IS over Verviers: moge Allah onze Belgische broeders genadig zijn

27 januari 2015Leestijd: 2 minuten
'EPA'

Terreurbeweging Islamitische Staat heeft gereageerd op de anti-terreuractie in het Belgische Verviers, waarbij twee jihadisten om het leven kwamen. Een IS-leider spreekt over zijn ‘broeders in België’.

In een audioboodschap roept Abu Mohammad al-Adnani moslims op het voorbeeld van de mannen te volgen, meldt de Vlaamse krant Het Laatste Nieuws dinsdag.

Jihadisten

Adnani is een woordvoerder van IS en een van de hoogste leiders van de terreurgroep in Syrië. In de audioboodschap richt Adnani zich tot sympathisanten van IS. ‘Richt jullie tegen de kruisvaarders, waar zij ook te vinden zijn.’

Hij doet ook nog suggesties voor hoe jihadisten aanslagen kunnen plegen. ‘Of dat nu met explosieven is, met kogels, een mes, een auto, een steen of zelfs een laars of een vuist.’ Hij verwijst daarbij naar de gebeurtenissen in Canada, Australië, Frankrijk en de verijdelde aanslag in België.

‘Jullie zagen wat onze broeders daar hebben gedaan. Moge Allah hen genadig zijn en hen belonen.’ Even later verschenen op Twitter foto’s van de twee mannen die zijn gedood bij de anti-terreuractie eerder deze maand.

De 23-jarige Khalid Ben Larbi, met nom de guerre Abou Zoubeyr, en de 26-jarige Soufiane Amghar, ook wel Abou Khalid genoemd. ‘Dit zijn de martelaren uit België die sjeik Adnani in zijn toespraak heeft vermeld,’ stond bij het bericht. ‘Moge Allah hen een hoge plaats toekennen.’

Doelwit

Bij de anti-terreuractie werden drie mannen aangehouden.

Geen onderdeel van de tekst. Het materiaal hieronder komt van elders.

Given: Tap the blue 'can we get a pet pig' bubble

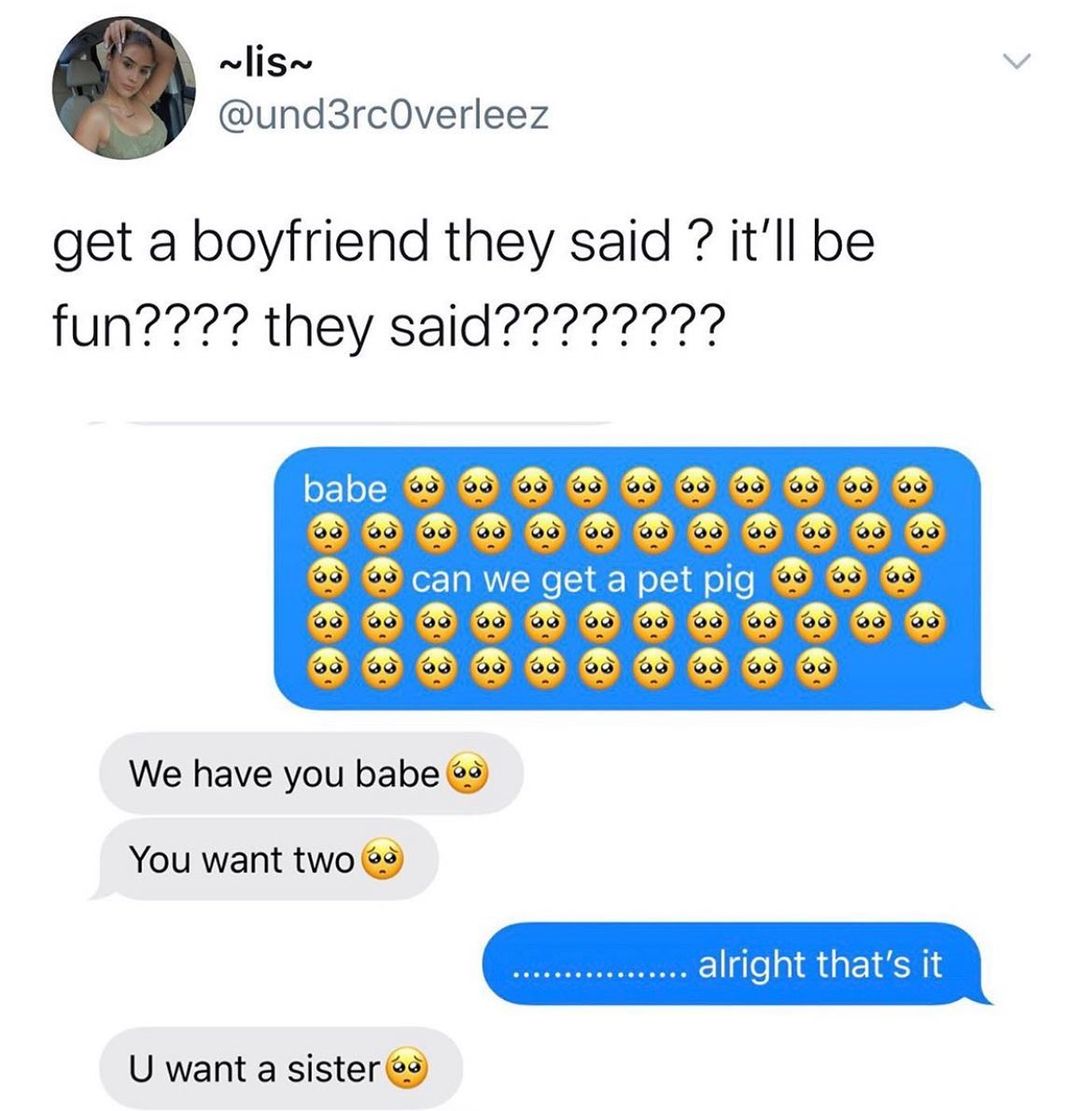Looking at the screenshot, I should coord(628,578).
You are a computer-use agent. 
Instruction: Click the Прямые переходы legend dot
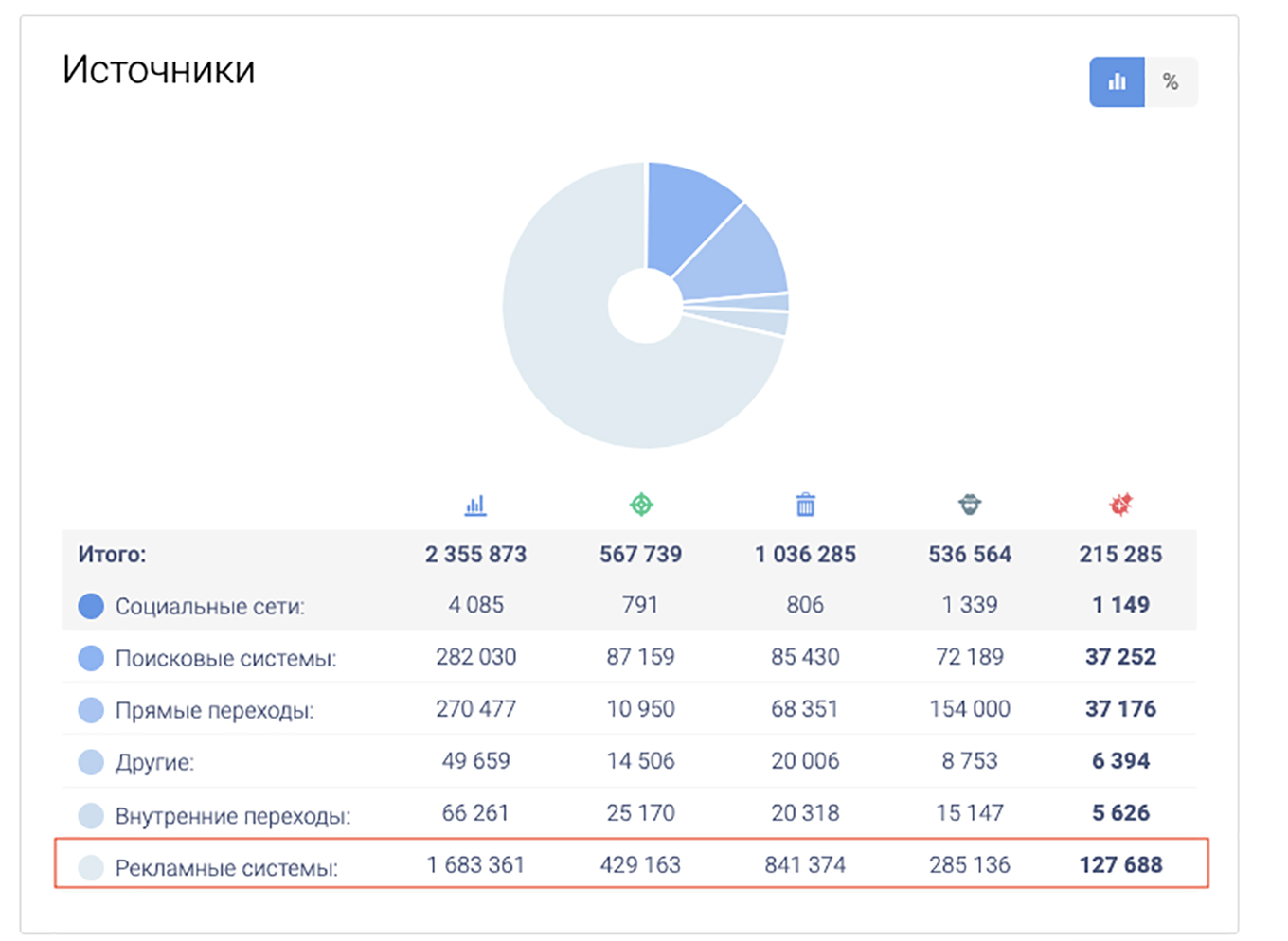point(91,710)
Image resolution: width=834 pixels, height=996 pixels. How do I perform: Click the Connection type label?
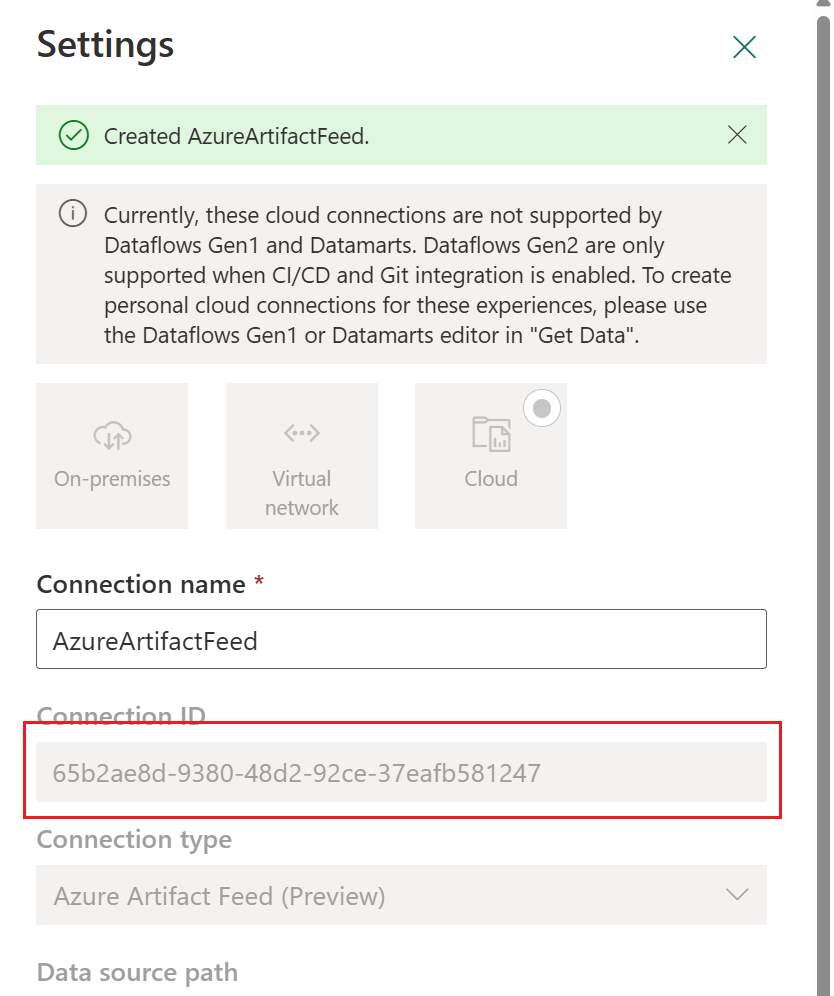point(134,840)
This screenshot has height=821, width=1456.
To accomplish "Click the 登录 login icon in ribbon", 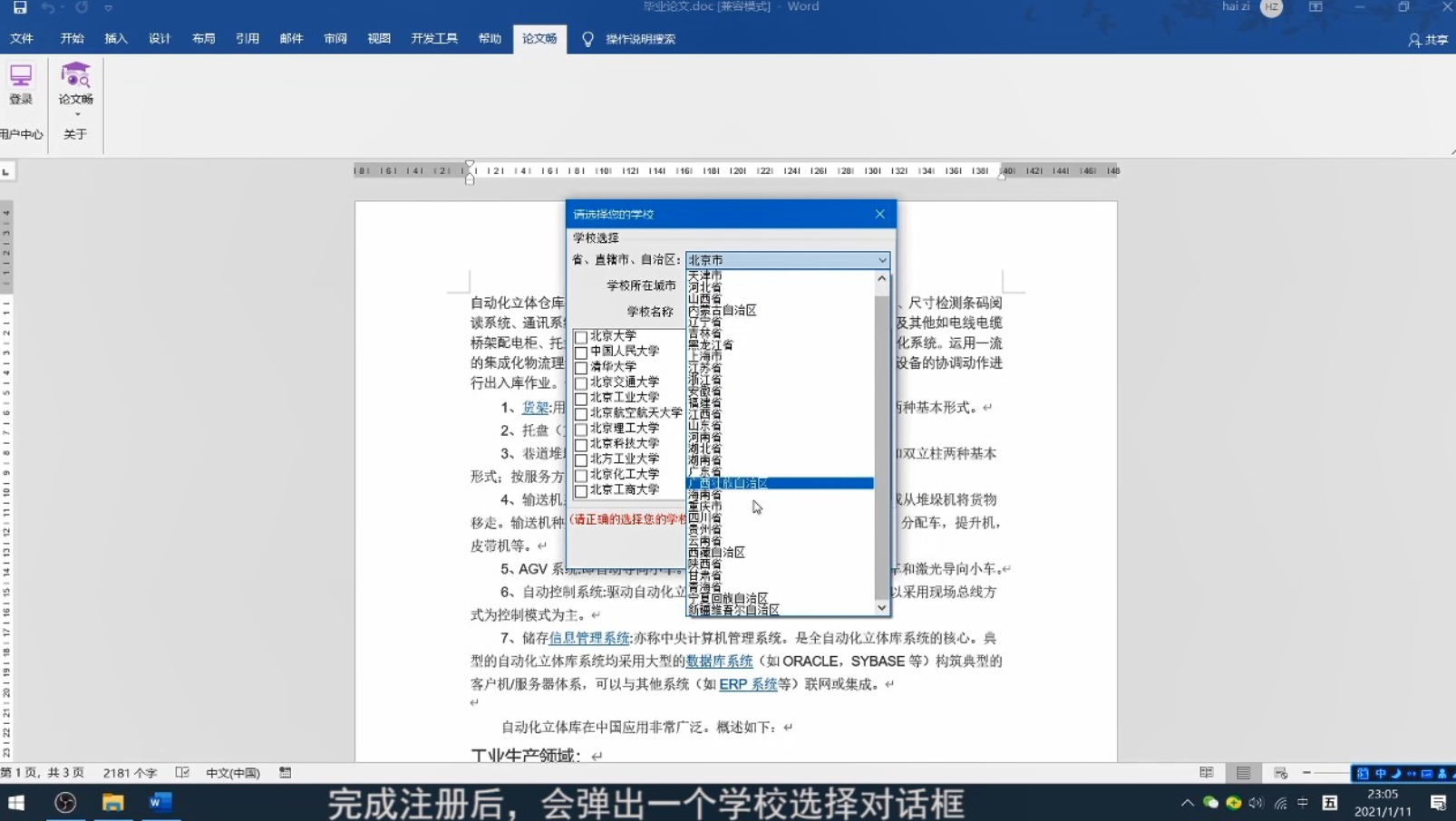I will [x=20, y=83].
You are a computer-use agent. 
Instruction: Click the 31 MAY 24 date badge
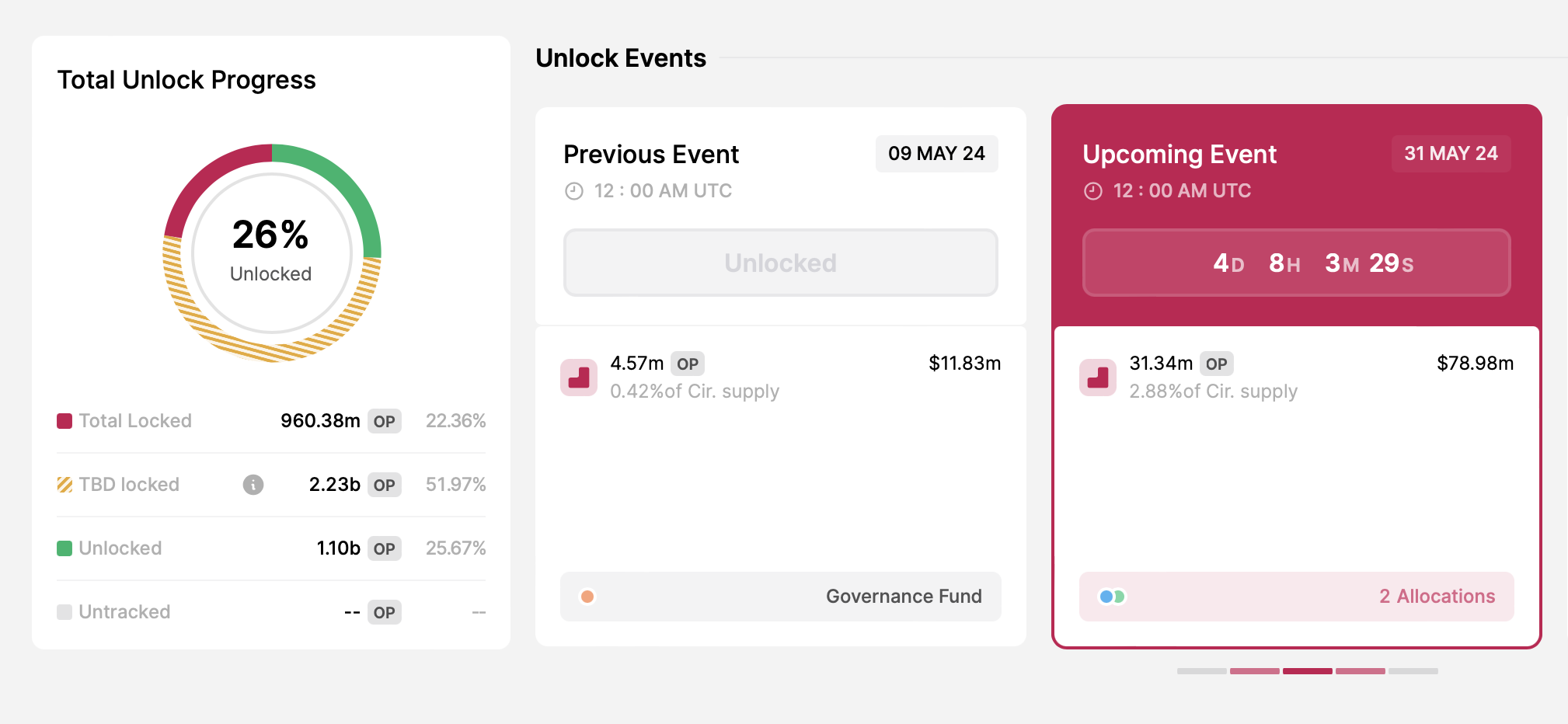coord(1450,154)
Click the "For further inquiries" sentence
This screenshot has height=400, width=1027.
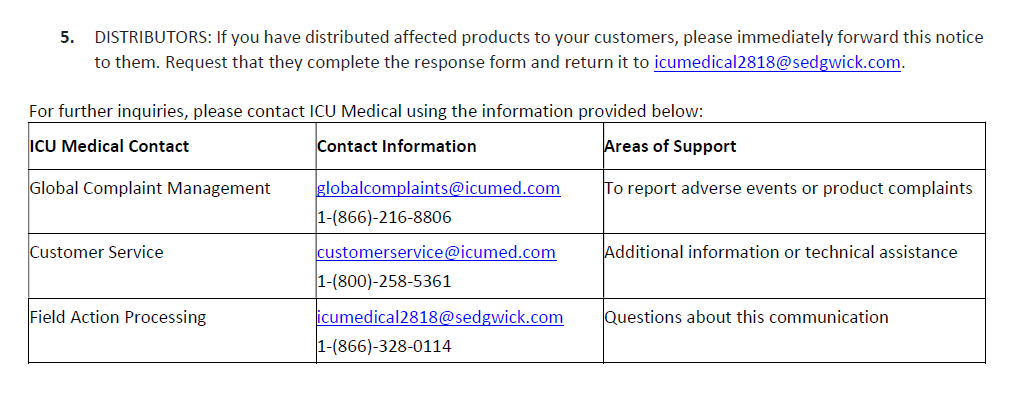[367, 110]
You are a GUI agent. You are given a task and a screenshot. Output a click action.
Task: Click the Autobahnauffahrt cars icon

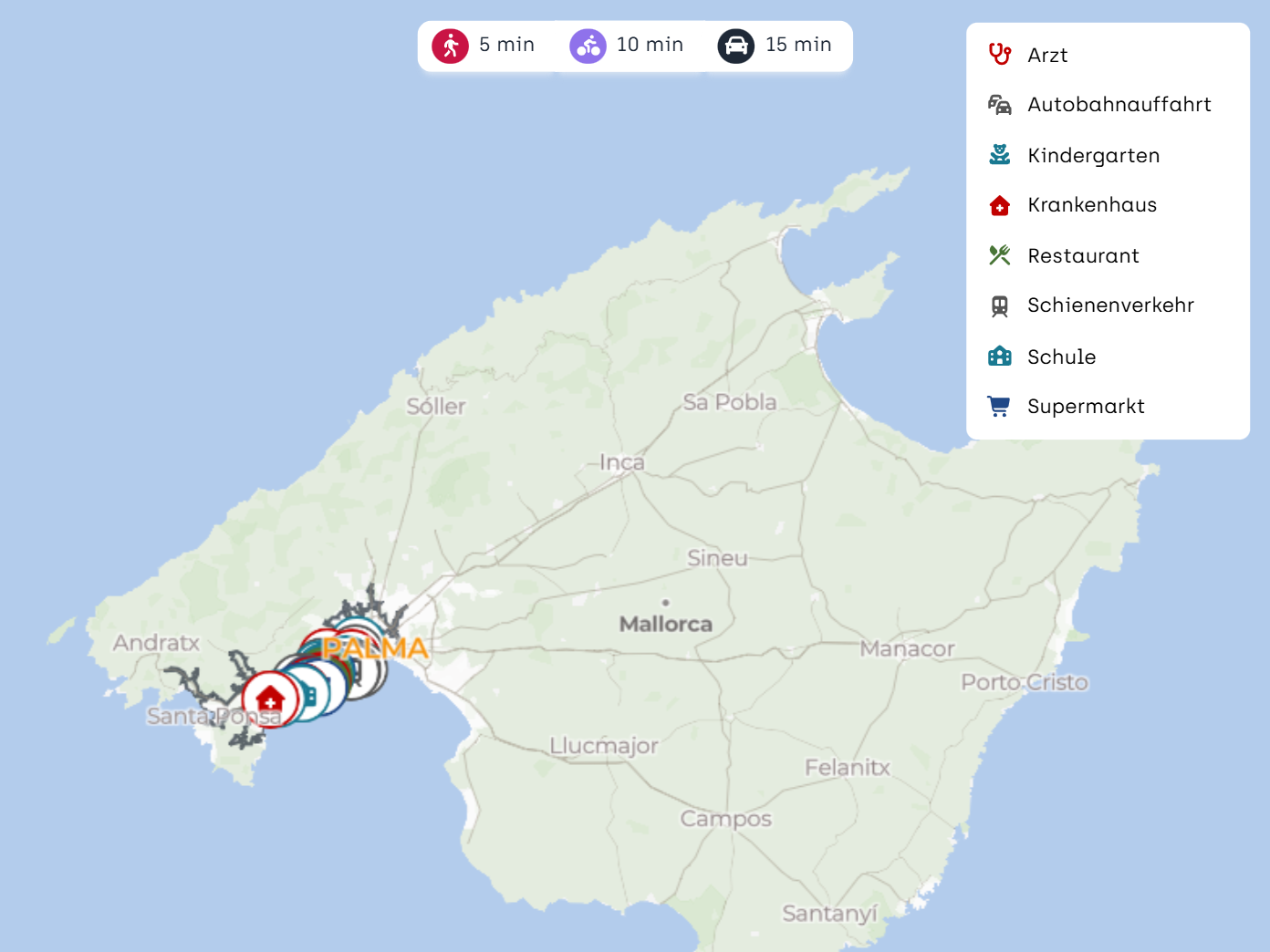(x=1000, y=105)
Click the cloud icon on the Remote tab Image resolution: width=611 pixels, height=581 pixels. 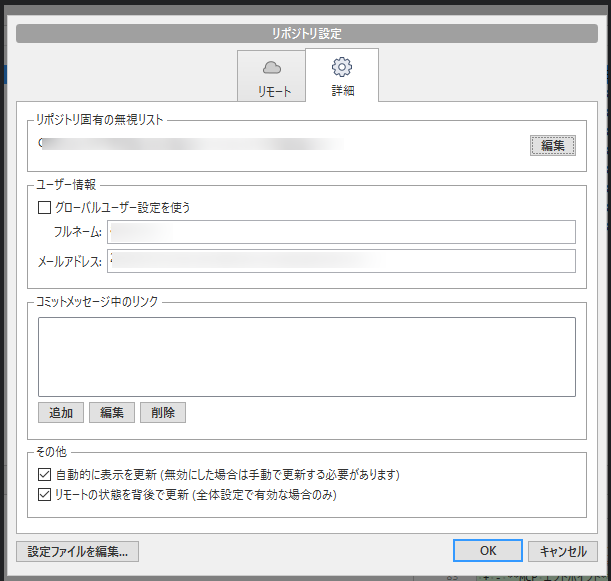[271, 68]
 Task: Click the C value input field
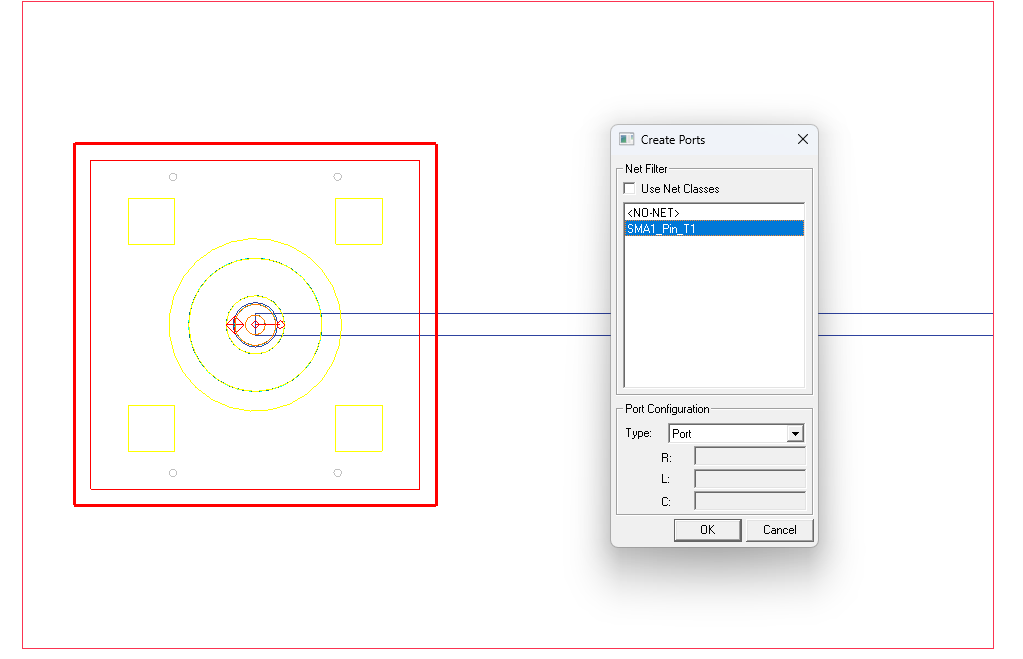click(x=749, y=501)
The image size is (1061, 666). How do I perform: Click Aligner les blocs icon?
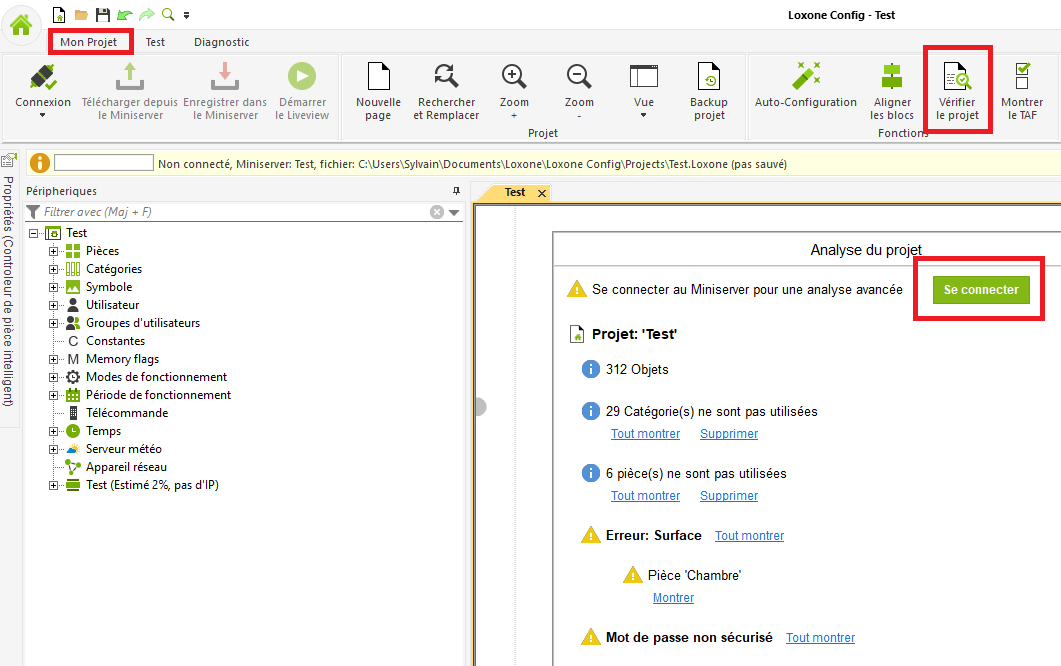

Hun voorarrest is vorige week met een maand verlengd. De drie mannen, Marouan E., Mohamed H. en Bille E., worden verdacht van deelname aan activiteiten van een terroristische groep in verboden wapenbezit.

Bij de aanslagen waren onder meer het hoofdkwartier van de politie in Brussel en het politiebureau in Molenbeek doelwit. De jihadisten zouden een aanslag op het bureau in Molenbeek hebben willen plegen, omdat zij daar in hun jeugd veel tijd hebben doorgebracht. Het zou gaan om een wraakactie.

Ze zouden meer op het politiebureau dan op school hebben gezeten. Op jonge leeftijd werden de jihadisten opgepakt vooral voor ‘kleine criminaliteit’. Het politiebureau in Molenbeek zou daardoor hoog op hun lijstje hebben gestaan.